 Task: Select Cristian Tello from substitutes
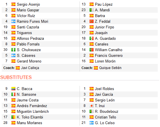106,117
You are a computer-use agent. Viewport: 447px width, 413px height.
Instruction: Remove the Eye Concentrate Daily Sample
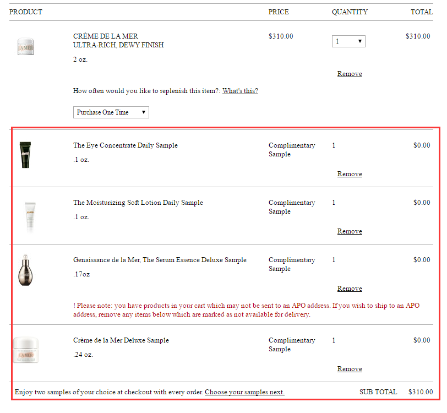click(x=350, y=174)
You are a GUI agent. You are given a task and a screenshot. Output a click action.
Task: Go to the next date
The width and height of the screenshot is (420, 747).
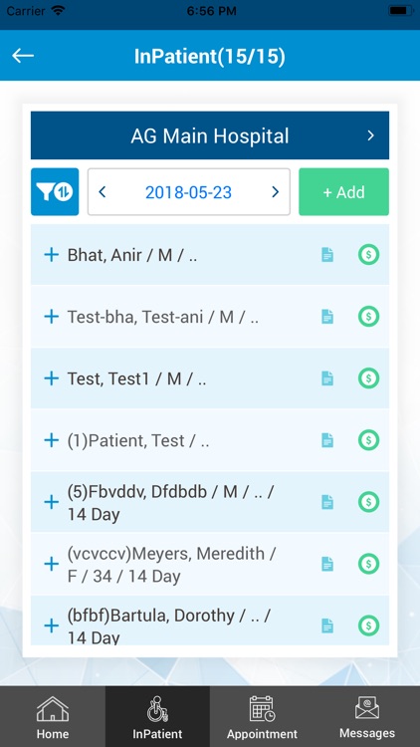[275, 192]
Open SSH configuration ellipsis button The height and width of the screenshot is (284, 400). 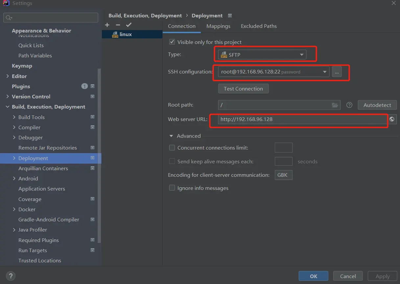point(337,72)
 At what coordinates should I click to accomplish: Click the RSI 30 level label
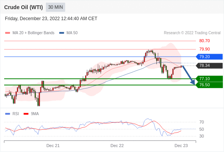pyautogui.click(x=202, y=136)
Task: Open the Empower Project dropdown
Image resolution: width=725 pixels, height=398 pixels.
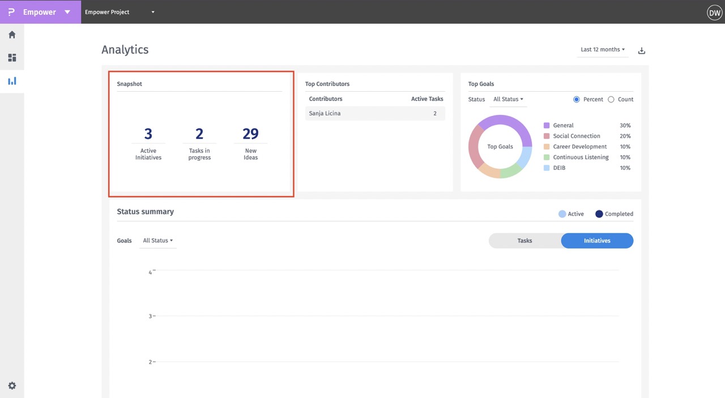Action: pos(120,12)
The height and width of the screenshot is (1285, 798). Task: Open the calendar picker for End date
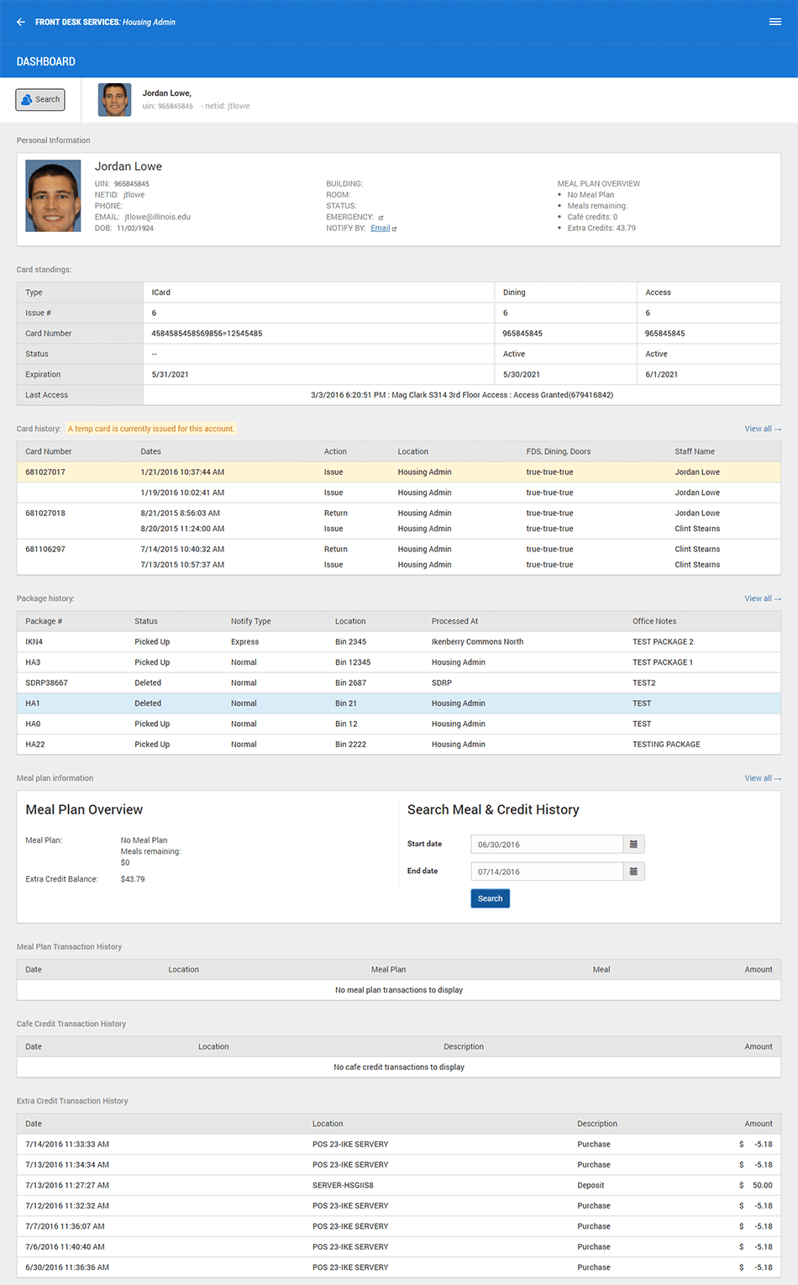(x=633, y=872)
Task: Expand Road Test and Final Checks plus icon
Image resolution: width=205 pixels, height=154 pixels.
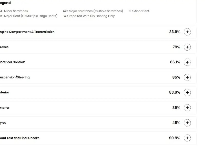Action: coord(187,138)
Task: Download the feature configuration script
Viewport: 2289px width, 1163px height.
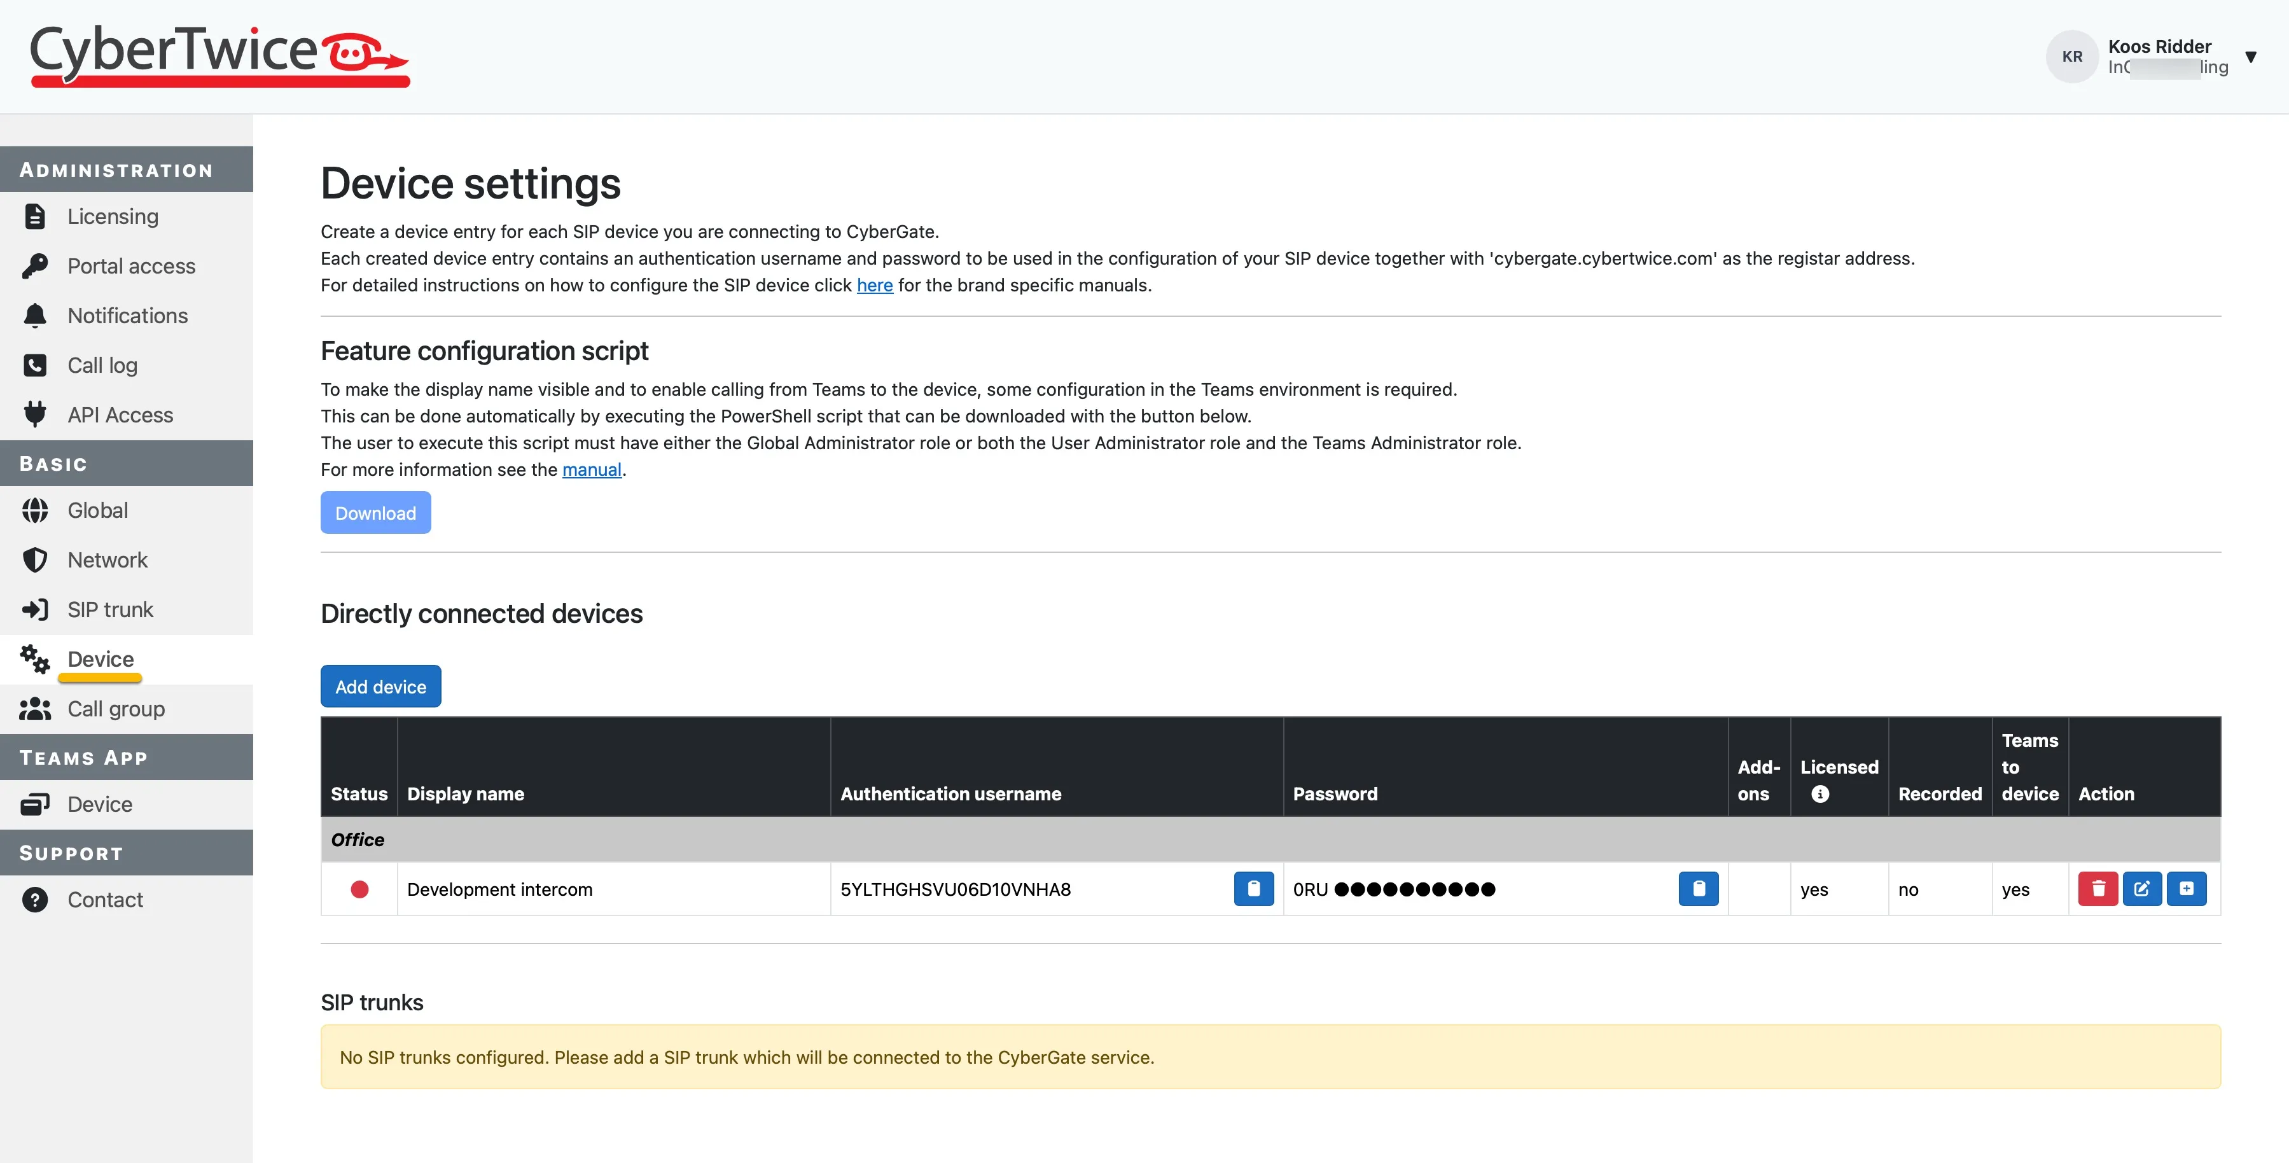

----------

Leave the pictures out and please restate exactly the lines running from the start of the material through the one with "Task: Go to the next date".

**Exercise result**:
 Task: Select Cristian Tello from substitutes
106,117
You are a computer-use agent. Viewport: 447px width, 413px height.
Instruction: Remove the Eye Concentrate Daily Sample
click(x=350, y=174)
You are a GUI agent. You are given a task and a screenshot. Output a click action.
Task: Go to the next date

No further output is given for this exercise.